And therefore, obviously, just looking at the map—you don't have to be learned in strategy— it's a perfectly obvious thing to a layman that the way to hit Japan is to cut that line. And that is our objective, to cut the Japanese line up near the top of the line. And today that can be done, and we are going to do it more and more by using China as a base of operations; and with that, of course, if the base of operations can be established with sufficient equipment.
And it is not only cutting the line, but it means hitting Japan in the Japanese islands themselves; and that is a perfectly definite policy.
If I were a member of the Chinese Government, I would say, "But when?. . . . How soon?. . . . Why not a little more?"; and I say that as a member of the American Government too. Just as fast as the Lord will let us, with the best brains that we can bring to bear on it.

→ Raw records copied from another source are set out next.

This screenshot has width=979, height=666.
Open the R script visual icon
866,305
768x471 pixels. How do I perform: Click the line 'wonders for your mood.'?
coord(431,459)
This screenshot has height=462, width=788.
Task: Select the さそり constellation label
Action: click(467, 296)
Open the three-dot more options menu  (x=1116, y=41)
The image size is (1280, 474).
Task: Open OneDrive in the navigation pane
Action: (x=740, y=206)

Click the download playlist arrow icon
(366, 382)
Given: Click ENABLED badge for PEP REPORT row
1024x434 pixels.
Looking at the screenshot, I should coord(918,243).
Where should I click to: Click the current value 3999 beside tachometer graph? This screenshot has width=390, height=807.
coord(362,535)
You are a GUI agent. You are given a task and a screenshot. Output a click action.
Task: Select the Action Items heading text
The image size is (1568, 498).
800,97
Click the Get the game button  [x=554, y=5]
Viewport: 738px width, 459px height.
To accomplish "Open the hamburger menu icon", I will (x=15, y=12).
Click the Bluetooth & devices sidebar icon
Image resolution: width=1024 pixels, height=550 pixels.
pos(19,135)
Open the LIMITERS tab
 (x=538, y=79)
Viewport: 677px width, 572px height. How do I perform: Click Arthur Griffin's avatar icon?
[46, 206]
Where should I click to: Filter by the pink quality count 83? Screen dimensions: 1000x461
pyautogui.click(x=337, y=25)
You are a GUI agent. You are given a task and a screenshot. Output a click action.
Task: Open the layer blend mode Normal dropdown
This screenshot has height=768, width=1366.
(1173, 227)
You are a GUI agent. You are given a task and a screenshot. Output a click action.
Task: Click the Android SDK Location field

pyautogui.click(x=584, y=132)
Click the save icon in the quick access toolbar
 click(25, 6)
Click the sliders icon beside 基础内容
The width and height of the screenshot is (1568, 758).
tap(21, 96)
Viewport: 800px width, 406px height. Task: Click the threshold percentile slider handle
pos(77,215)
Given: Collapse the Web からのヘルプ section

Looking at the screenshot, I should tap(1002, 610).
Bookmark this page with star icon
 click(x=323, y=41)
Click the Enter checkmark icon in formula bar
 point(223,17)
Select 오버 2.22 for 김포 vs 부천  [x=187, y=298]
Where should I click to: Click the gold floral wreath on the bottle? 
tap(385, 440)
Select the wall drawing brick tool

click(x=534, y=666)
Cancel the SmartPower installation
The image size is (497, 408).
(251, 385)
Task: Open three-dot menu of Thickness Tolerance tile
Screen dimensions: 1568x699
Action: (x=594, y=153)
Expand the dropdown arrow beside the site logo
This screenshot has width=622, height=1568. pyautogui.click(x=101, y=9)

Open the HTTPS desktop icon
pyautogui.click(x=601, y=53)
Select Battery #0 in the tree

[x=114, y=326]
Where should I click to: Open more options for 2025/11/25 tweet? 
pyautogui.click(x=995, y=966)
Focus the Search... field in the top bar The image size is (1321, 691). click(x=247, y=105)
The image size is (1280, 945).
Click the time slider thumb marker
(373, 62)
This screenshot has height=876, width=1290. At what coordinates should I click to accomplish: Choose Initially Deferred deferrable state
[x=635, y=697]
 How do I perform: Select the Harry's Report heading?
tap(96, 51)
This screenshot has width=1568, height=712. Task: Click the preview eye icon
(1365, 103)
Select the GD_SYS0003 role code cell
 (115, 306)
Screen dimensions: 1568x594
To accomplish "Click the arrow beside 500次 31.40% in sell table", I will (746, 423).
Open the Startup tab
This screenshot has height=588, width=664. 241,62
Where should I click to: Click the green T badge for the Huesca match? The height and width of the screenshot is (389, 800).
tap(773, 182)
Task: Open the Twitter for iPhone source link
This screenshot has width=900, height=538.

Now that, I think, is a very simple summary of what we are trying to do, without going into the details of the method and the military operations themselves. Everybody in Washington, I might say, is pledged to hurry it up and increase it, and make China a large and an important base—probably in the long run the most important base of operations against our common enemy.
Q. Mr. President, could you permit direct quotes of the phrase, "Just as fast as the Lord will let us?"
THE PRESIDENT: No, I wouldn't. A lot of people wouldn't like to have the name of the Lord taken in vain. (Laughter) . . .
Q. Madame Chiang, might I ask if you could give us any suggestions as to how that aid might be stepped up? Do you have anything specific you might suggest to us?
MADAME CHIANG: The President just said that "as fast as the Lord will let us." Well, I might add on to that, "The Lord helps those who help themselves." (Laughter)
THE PRESIDENT: Right.
Q. Madame Chiang, do you object to being quoted directly about the Lord?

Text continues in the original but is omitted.